植酸-胞嘧啶对DL-蛋氨酸粉尘爆燃火焰抑制特性研究

饲料及其添加剂粉尘具有较高的燃烧热,在生产过程中存在一定的爆燃风险,威胁生命财产安全,预混抑制剂是目前应用最为广泛的一种抑爆手段,但传统抑制剂不可食用,无法加入至饲料类粉尘实现抑爆。因此,以饲料主要添加剂DL-蛋氨酸(DLM)粉尘为研究对象,采用自主合成的营养价值高、绿色可食用生物质基植酸-胞嘧啶(PA-CY),研究了PA-CY对DLM粉尘爆燃火焰传播特性的影响,通过高速摄影和可视化竖直管道记录爆燃火焰传播过程并计算火焰速度,采用热电偶监测火焰温度变化。结果表明:随PA-CY质量分数的升高DLM爆燃火焰亮度持续下降,严重破坏了火焰结构,加入20%PA-CY后火焰峰值速度、平均速度和峰值温度由27.66 m/s、14.39 m/s、1014℃分别下降至13.83 m/s、6.88 m/s、540℃,下降比重达50.0%、52.2%和46.7%,且PA-CY质量分数达30%后粉尘无法被点燃,说明PA-CY抑制效果显著。此结果可为饲料类粉尘爆燃的防治提供理论支持。
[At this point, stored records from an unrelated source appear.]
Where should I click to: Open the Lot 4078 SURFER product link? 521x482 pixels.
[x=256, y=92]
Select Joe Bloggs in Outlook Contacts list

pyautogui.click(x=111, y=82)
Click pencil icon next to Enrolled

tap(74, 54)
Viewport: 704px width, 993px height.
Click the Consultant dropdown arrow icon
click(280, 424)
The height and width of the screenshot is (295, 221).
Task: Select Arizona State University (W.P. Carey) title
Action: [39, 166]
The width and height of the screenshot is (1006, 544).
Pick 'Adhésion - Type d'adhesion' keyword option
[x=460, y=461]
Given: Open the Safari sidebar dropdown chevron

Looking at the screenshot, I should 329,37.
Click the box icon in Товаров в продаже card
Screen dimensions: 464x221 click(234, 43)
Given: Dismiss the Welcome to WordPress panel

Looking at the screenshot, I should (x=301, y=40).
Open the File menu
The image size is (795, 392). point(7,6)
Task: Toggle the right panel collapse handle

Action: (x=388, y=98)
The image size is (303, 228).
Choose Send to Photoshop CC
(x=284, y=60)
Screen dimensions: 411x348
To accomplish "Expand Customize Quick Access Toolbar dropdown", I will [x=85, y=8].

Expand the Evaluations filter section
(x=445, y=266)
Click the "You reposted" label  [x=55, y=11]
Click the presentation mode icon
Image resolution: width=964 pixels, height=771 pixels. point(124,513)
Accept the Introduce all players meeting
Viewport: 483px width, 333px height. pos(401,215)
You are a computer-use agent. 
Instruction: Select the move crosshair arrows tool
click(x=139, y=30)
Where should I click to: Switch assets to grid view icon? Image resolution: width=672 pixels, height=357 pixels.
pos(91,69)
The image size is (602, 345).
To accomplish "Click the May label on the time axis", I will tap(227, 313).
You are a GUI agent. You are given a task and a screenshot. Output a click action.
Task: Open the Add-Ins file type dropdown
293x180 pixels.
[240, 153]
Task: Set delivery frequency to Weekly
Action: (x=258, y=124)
植酸/聚间苯二胺修饰纳米SiO_(2)制备水性环氧复合涂层及其防腐性能

以溶胶凝胶法制备了γ-缩水甘油醚氧丙基三甲氧基硅烷(KH560)改性SiO_(2)(f-SiO_(2));将间苯二胺(mPD)原位聚合制备的聚间苯二胺(PmPD)共价接枝在f-SiO_(2)表面,制得(PmPD-SiO_(2));最后,通过分子间作用力将植酸(PA)与PmPD-SiO_(2)结合制得PA/PmPD-SiO_(2)复合材料,用于制备水性环氧复合涂层。采用红外光谱、热失重分析和X射线光电子能谱表征了产物结构,通过扫描电镜、电化学和盐雾试验对涂层的防腐性能进行分析。结果表明,当添加质量分数为0.5%的PA/PmPD-SiO_(2)时,涂层附着力0级、铅笔硬度3H、耐冲击45 kg·cm,缓蚀效率为97.2%,耐腐蚀性最佳;腐蚀电流密度较纯水性环氧树脂(WEP)涂层缩小了36倍,低频阻抗模量较纯WEP涂层提升了2个数量级。